Let’s consider how your parents shaped your own love for the outdoors, if they did. Unfortunately, locking your kids outside until dinnertime is generally frowned upon these days, so that’s out. Maybe your parents had no part in your affinity for all things nature or maybe you have no affinity for nature, but you still feel like it would be a healthy routine to get your family in on. No judging, in fact, we’re here to help. Read on for tips on helping your kids to grow up loving the outdoors.
Get your Kids Outside When They’re Young
No matter your level of outdoorsy-ness, it’s fairly easy to instill a love for it in your kids if you start exposing them to it when they’re young. Does this mean you should take your month-old baby with you while you hike the backcountry in the middle of winter? I wouldn’t, but there are tons of other ways to get outside with your kids no matter their ages. Taking your kids outdoors when they are young helps them to grow up thinking it is natural. I mean, it is, right?
Take your kids Along on your Favorite Activities
I personally began walking short distances around my neighborhood with my baby when he was just 3 weeks old. I invested in a jogging stroller/car seat combo. He rode around snug and safe in his car seat on our nightly walks. Once he outgrew the car seat, he rode in the stroller without it. When he started walking, I put a simple child bike seat on my bicycle for another way to get us outside. We both enjoy “going fast.”
As he got older, I was able to include him in more activities I loved like hiking and even camping. A hiking backpack carrier is a perfect way for you to hit the trails with your little one. My son loved looking at everything as he became more aware of his surroundings, and I enjoyed burning extra calories by toting him on my back. Check out this site for lots more outdoor and camping tips for families.
Maybe your kids are older, and you’re competing with myriads of electronic entertainment that has them hypnotized. Enticing them into the great outdoors might be a little more difficult, but it is possible. Start simply. These simple acts not only get you outdoors, but also allow your children to begin to appreciate all that is around them in the world. Try things like:
- moving your dinners outside during warmer months.
- setting up games like horseshoes in your yard and creating family tournaments.
- playing in the rain, snow or even (yikes) mud.
- checking for local conservation summer camps to teach your kids about nature.
- waking the kids early one morning and taking them to see the sunrise.

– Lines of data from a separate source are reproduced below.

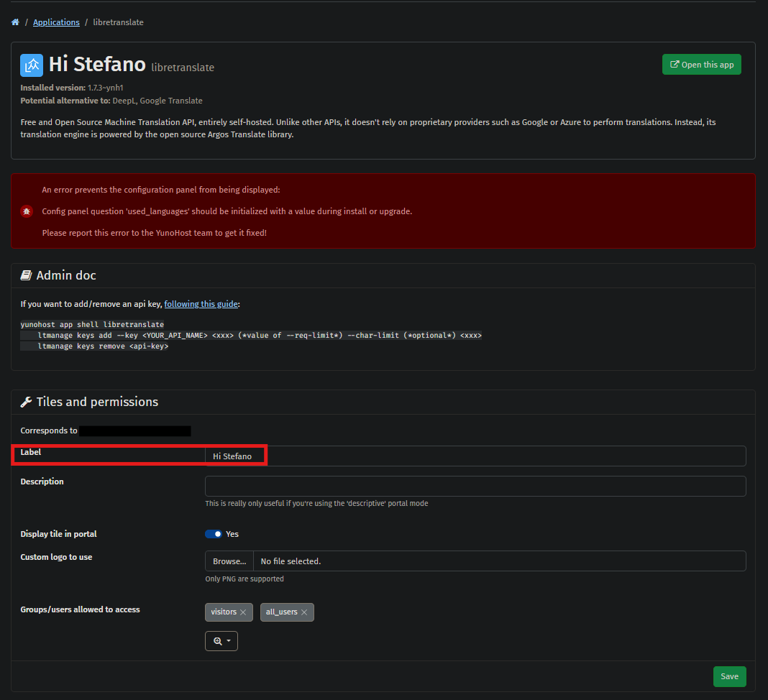This screenshot has width=768, height=700.
Task: Open the 'following this guide' link
Action: click(201, 304)
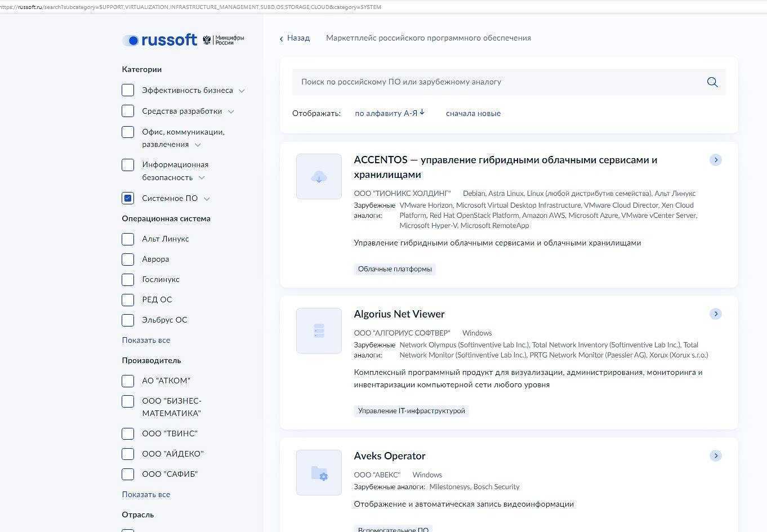Open ACCENTOS details arrow icon
The image size is (767, 532).
tap(715, 160)
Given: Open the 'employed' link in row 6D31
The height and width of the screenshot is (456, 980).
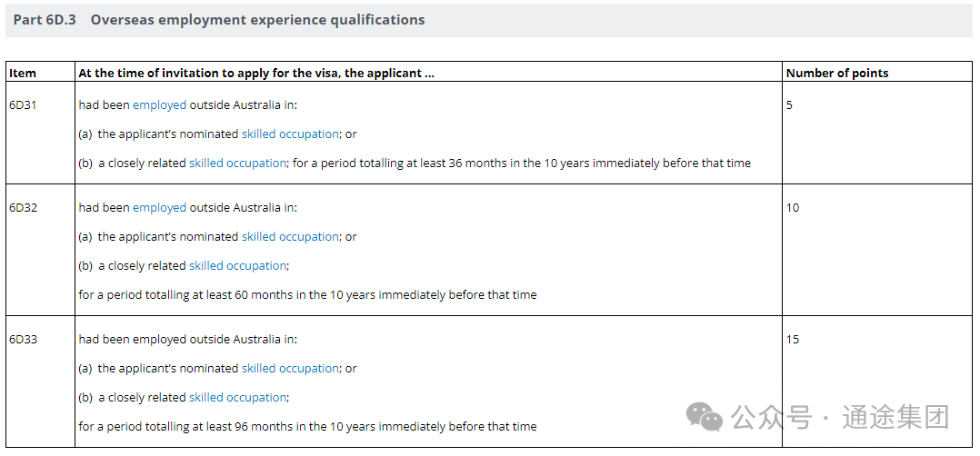Looking at the screenshot, I should (159, 105).
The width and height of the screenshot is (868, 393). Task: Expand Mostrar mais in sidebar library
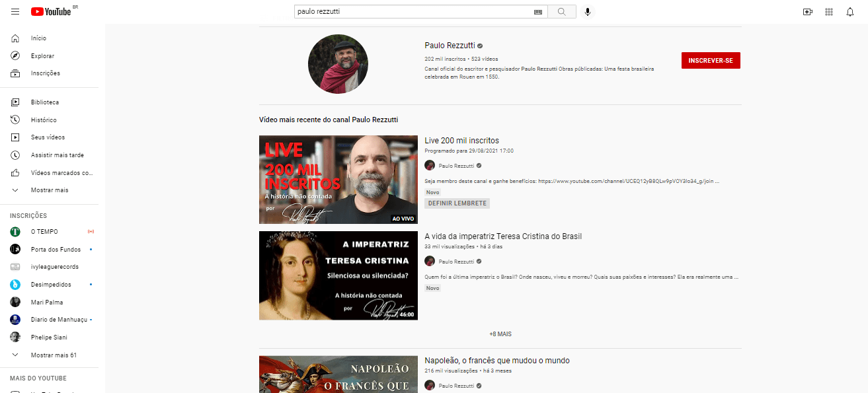point(49,190)
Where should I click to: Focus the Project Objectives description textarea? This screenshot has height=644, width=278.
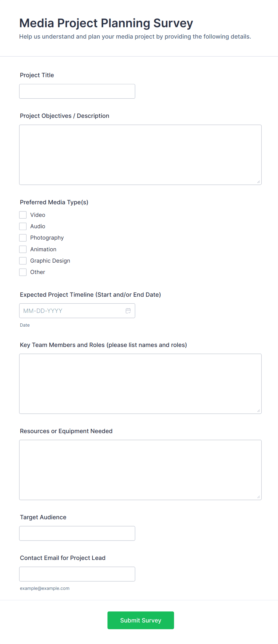click(140, 155)
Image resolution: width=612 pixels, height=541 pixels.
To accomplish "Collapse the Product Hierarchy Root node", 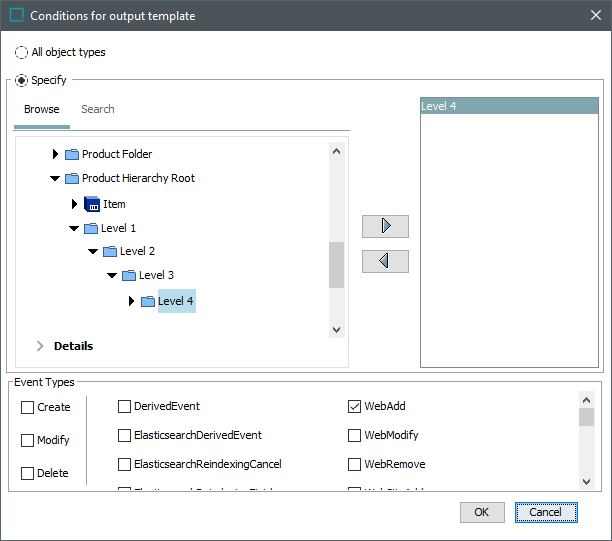I will [55, 179].
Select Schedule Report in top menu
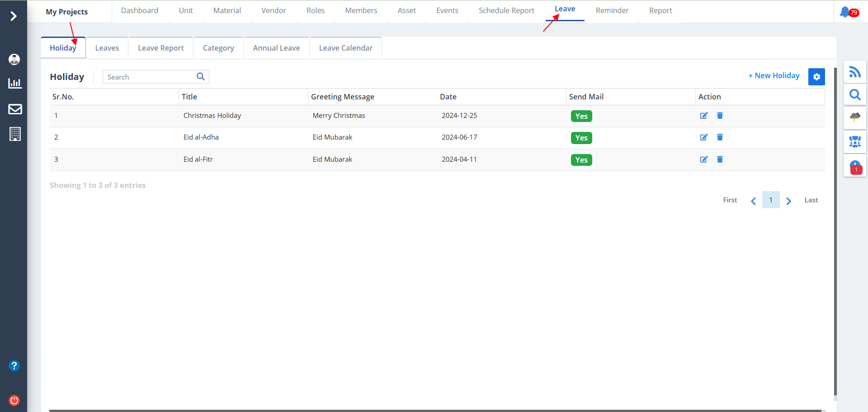The width and height of the screenshot is (868, 412). pos(506,10)
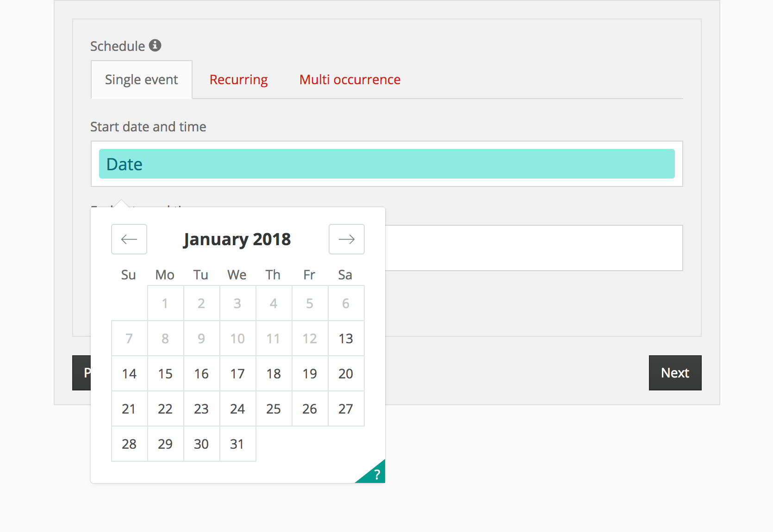Click the partially hidden previous step button
773x532 pixels.
tap(81, 373)
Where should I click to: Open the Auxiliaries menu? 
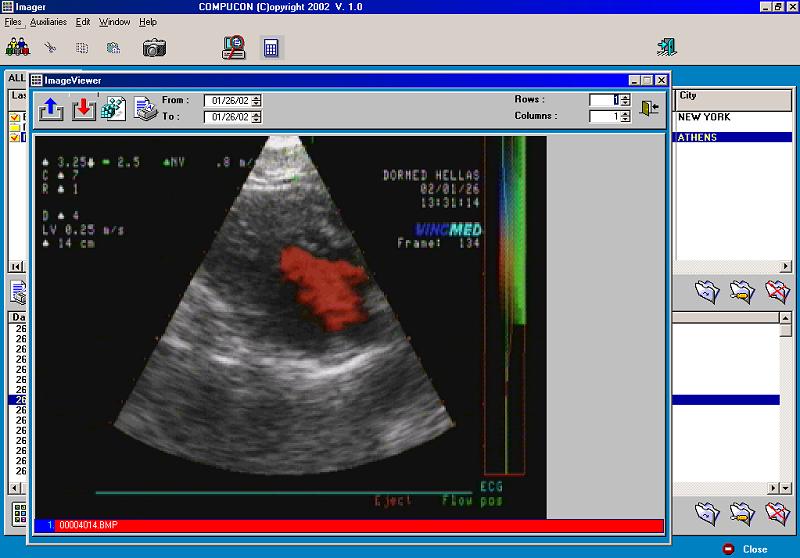click(x=48, y=22)

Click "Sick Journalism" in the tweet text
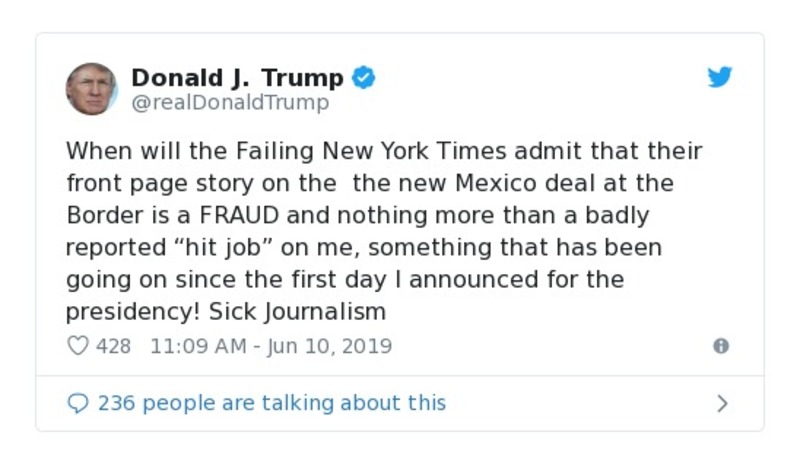(x=297, y=312)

There are lots of activities you can do outdoors that allow your family to work together and really connect. Hunting and fishing are not only fun sports but are also essential life skills to have. Building a teepee or fort together requires teamwork, planning and lots of communication. Even activities like canoeing or kayaking require you work together to get where you need to go. Read on for my favorite outdoor activities with the family.
Hiking with the Kids
There are a lot of ways to interact outside, but my favorite is probably going on hikes with the kids. As a family, we are all able to contribute. We let the two older children determine which trail we will be taking and lead the way. During rest or snack breaks, we try to identify fauna and flora in the area with our wildlife identification books.
Sometimes, we will venture off a marked trail (don’t tell) to follow a stream or river. One of my kids took an interest in geodes in science class at school. When he found out he could find them in local riverbeds, we began searching every creek or river we met. Every. Single. One. It was okay, though, because this is one of the few times in which we catch our older two kids collaborating with each other. They actually work together to try to add more geodes to our ever-growing pile.
Camping is another activity that requires full participation from everyone. We are still having issues with our 3-year-old pitching in her fair share. Seriously, though, pitching a tent, gathering firewood, finding roasting sticks, food prep and cleanup is not easy and everyone has a job. The rule is no s’mores until everyone is finished, and most of the time, it works.
Sitting around the campfire at night with our family is one of the best moments for us. This is when we talk about things we probably wouldn’t if we were in our own living room. If you haven’t camped before, it can get a bit overwhelming collecting all the gear you need. One thing I feel you shouldn’t scrimp on is a good sleeping bag. This article on the best sleeping Bags can help you find a good one.
Tips to Keep in Mind
Helping your kids grow up loving the outdoors is not difficult with early exposure, fun and engaging activities and the proper gear. Make getting outdoors a part of your daily routine even if conditions aren’t ideal. Cold weather hikes, camping trips, walks and trips to the park can still be super fun if you dress properly. You could even throw in the “reward” of hot chocolate upon returning home.
Kids are going to complain and not agree with everything you do. I’m convinced it is just in their nature. Still, starting simply and allowing everyone in your family to contribute to the activity at hand will greatly increase everyone’s enjoyment. Lastly, if your kids are anything like mine, make sure you pack some high-energy snacks and dole them out BEFORE anyone gets hangry.